John Wayne chastised JFK supporters and replaced terminally ill director on set | Films | Entertainment

John Wayne’s first movie as director was 1960’s The Alamo, but he was technically the uncredited one a year later on another Western.

Duke starred in The Comancheros as Captain Jake Cutter in the post-Civil War Western, that at one point was going to co-star Charlton Heston.

During filming in Utah, Michael Curtiz, who famously directed Casablanca, had become seriously ill for much of the shoot.

So, on the days that he wasn’t well enough to work, Wayne would step in and direct the movie himself.

Duke, who was famously a political conservative, also wouldn’t put up with crew members supporting John F Kennedy on set.

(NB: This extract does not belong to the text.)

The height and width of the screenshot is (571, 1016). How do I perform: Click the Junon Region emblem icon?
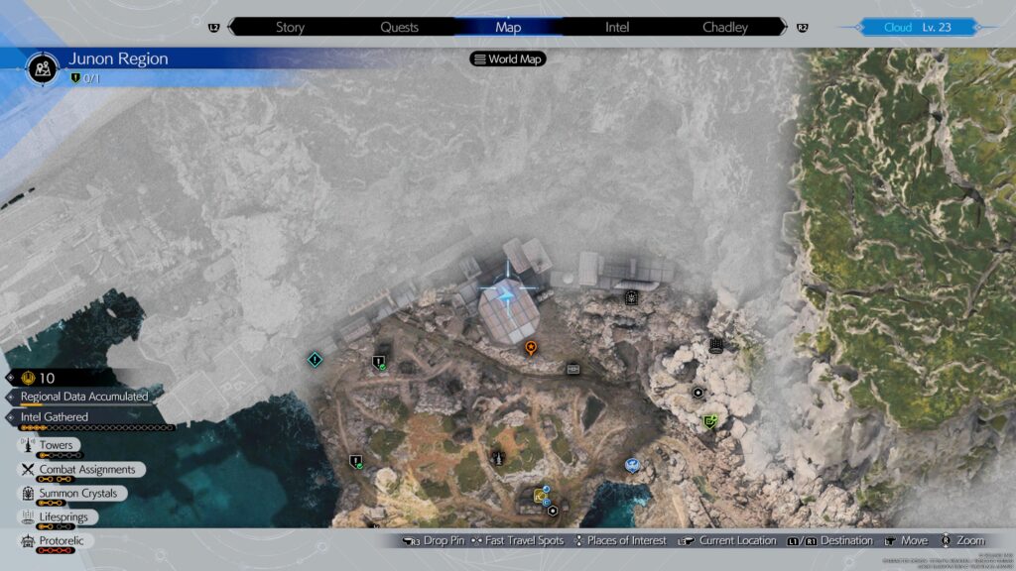[x=44, y=67]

On the first day of shooting on The Comancheros, Wayne had a stand-off with the third assistant director Tom Mankiewicz.

It turns out the crew member was wearing a button supporting the new US President John F Kennedy.

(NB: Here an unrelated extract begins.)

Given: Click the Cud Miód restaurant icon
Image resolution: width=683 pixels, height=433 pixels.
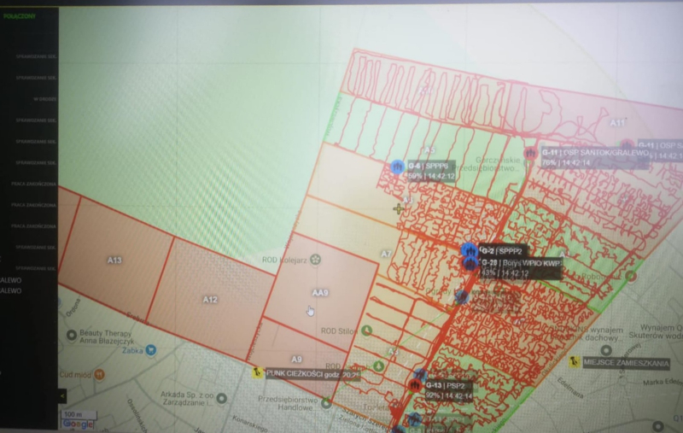Looking at the screenshot, I should [x=99, y=374].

Duke, who had campaigned for Former Vice President Richard Nixon in the 1960 election and blamed JFK for losing the Bay of Pigs invasion, told him sternly: “I’d take that button off if I were you. We don’t advertise socialists on my set.”

This wasn’t the only time Wayne stood in for an ill director, as he’d end up doing the same for George Sherman – who produced The Comancheros – on 1971’s Big Jake.

And yet despite having the right to a co-director credit on both movies, Duke refused both times.

Curtiz died just six months after the release of The Comancheros from terminal cancer on April 10, 1962.